Saturday, April 19, 2014

Happy Easter.

Happy Easter

Well, guys. Here we are again...

Another fucking Easter.

I had a whole post planned about how much I hate this holiday, and about how much I hate doing kid-oriented holidays {which, I'm sorry, if you're not religious this is really a kid oriented holiday in my opinion} by myself, and it was very whiny, and self involved, and ridiculous.

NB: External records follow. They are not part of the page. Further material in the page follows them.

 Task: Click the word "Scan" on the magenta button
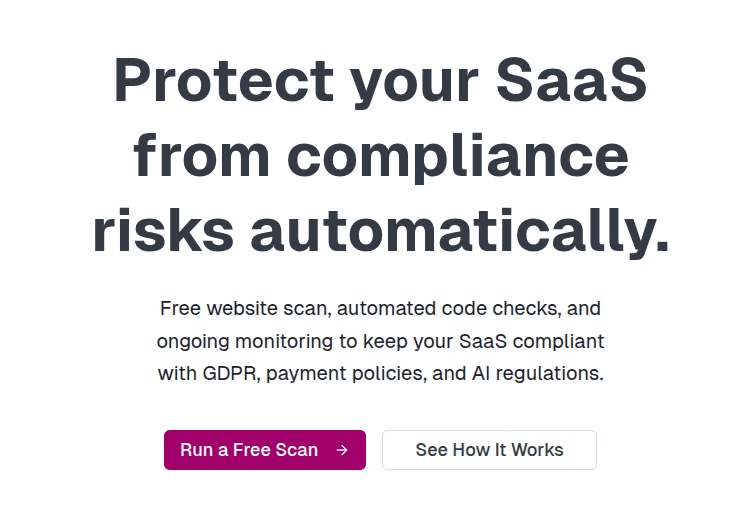click(x=296, y=450)
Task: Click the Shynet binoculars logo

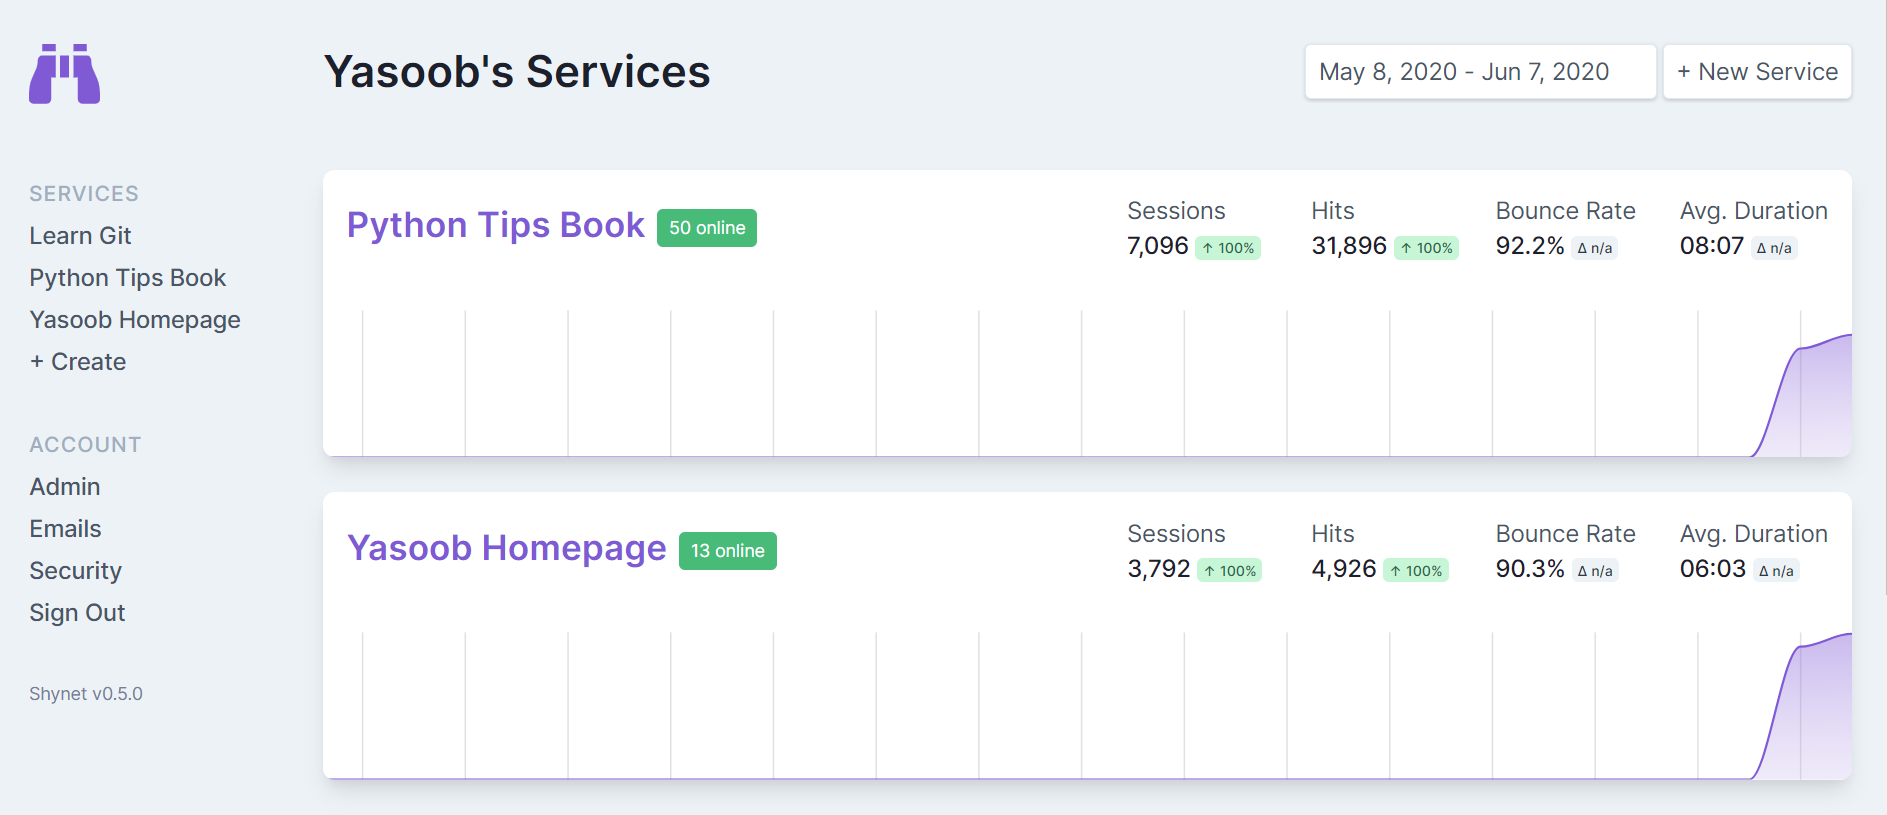Action: click(x=64, y=73)
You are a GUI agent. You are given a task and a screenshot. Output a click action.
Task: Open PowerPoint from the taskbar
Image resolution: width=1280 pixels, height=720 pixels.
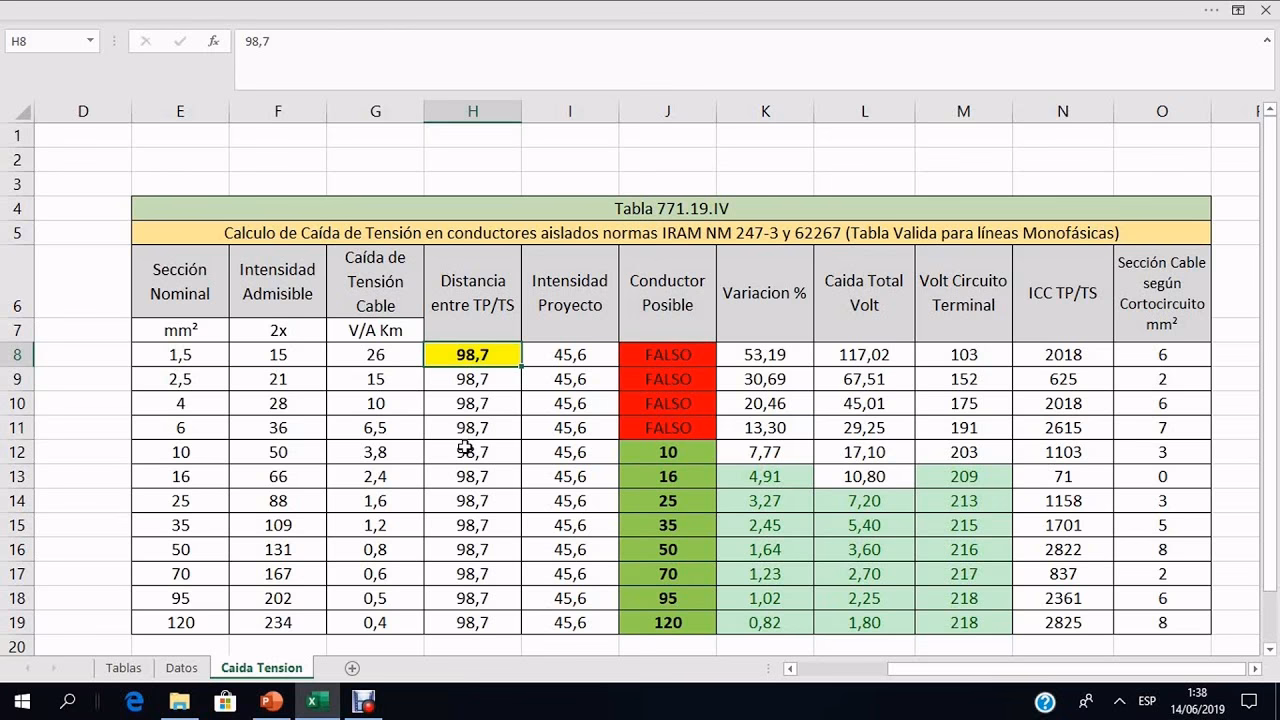[x=271, y=702]
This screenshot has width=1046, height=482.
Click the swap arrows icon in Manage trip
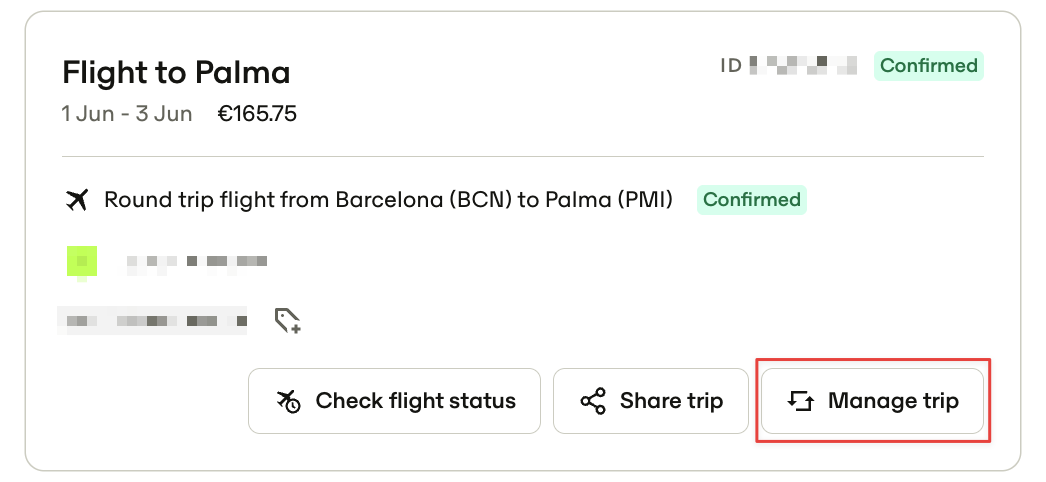801,401
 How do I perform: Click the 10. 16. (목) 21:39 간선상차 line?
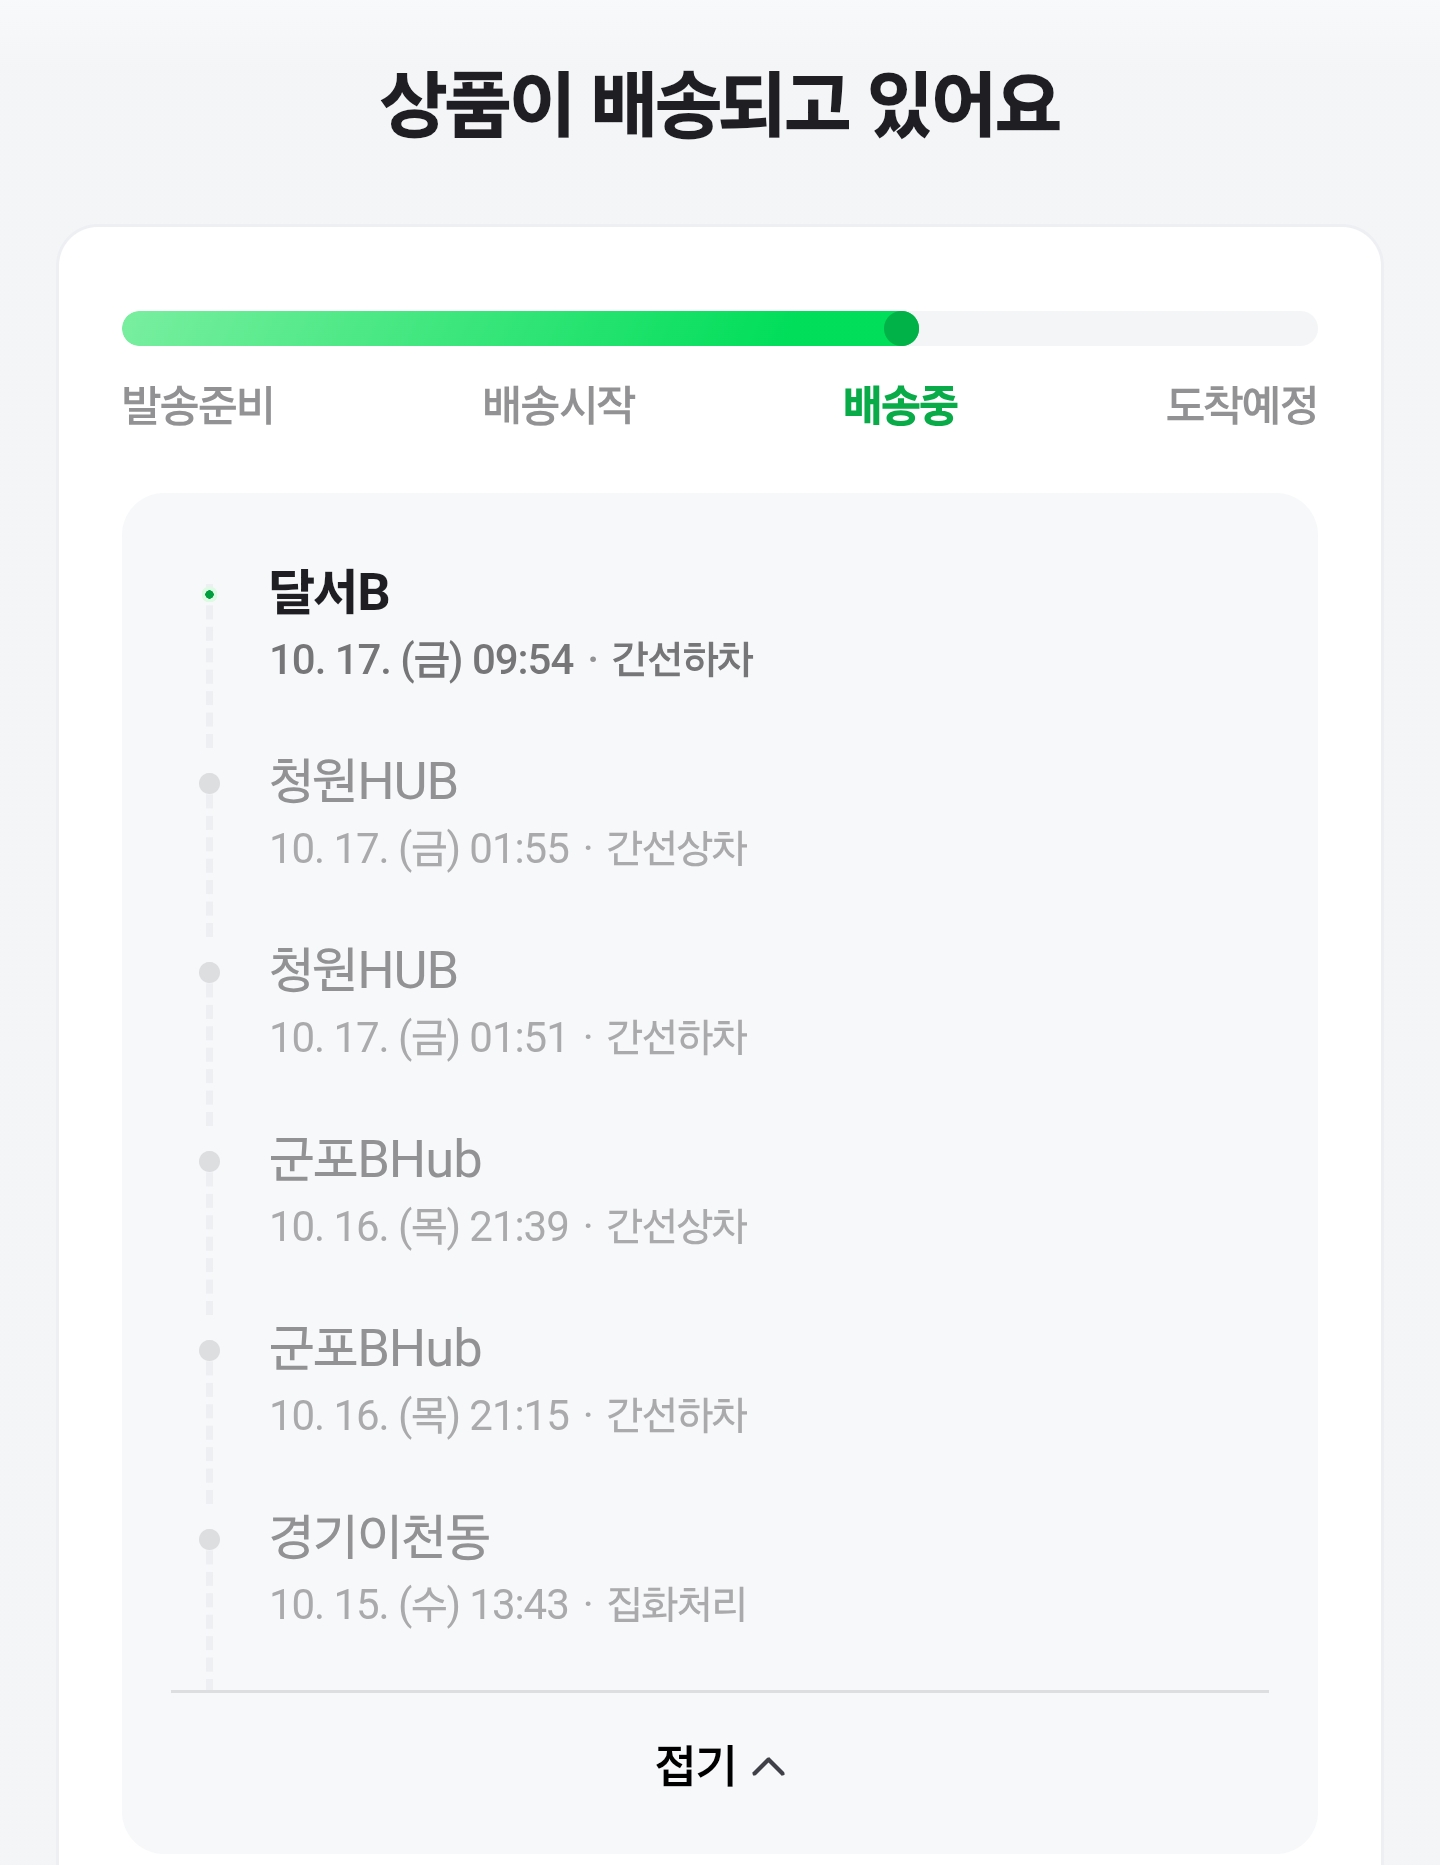(509, 1227)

But then I deleted that shit.

Sometimes you have to write down all the shit that's really pissing you off, and totally bitch about how crappy your stupid life is, and how much you're suffering, and how unjust it all is, in order to see it there on digital paper, and be, bitch.
Calm down, and delete that business, because life is good.
You're making money, the kids are healthy and alive and all that, you had some pretty bomb Cajun food this week.
It's all good.
And really, you only hate holidays because you don't like your blood-related family, and you're pissed that by this age you still haven't picked up a new one.

I totally thought someone would've adopted me by now.

We all know I hate Easter, but I'll survive it.
We all know I hate doing kid holidays alone, but I'll survive that too. Also I just found out that Bill is coming over tonight to help me hide eggs and pour drinks, because hiding eggs is a lot more fun for me when I've had exactly two Flirtinis, so I'm actually pretty stoked.

For those of you who love Easter, happy Easter.
I hope it's filled with chocolate and family and Christ wandering around outside his tomb and stuff.
For those of you who don't love Easter, happy Margarita Sunday.
I hope it's filled with Margaritas and people to drink them with and nobody getting arrested.

This isn't Christmas, after all, you guys. 
Save the domestic violence and DUI's for the real holidays.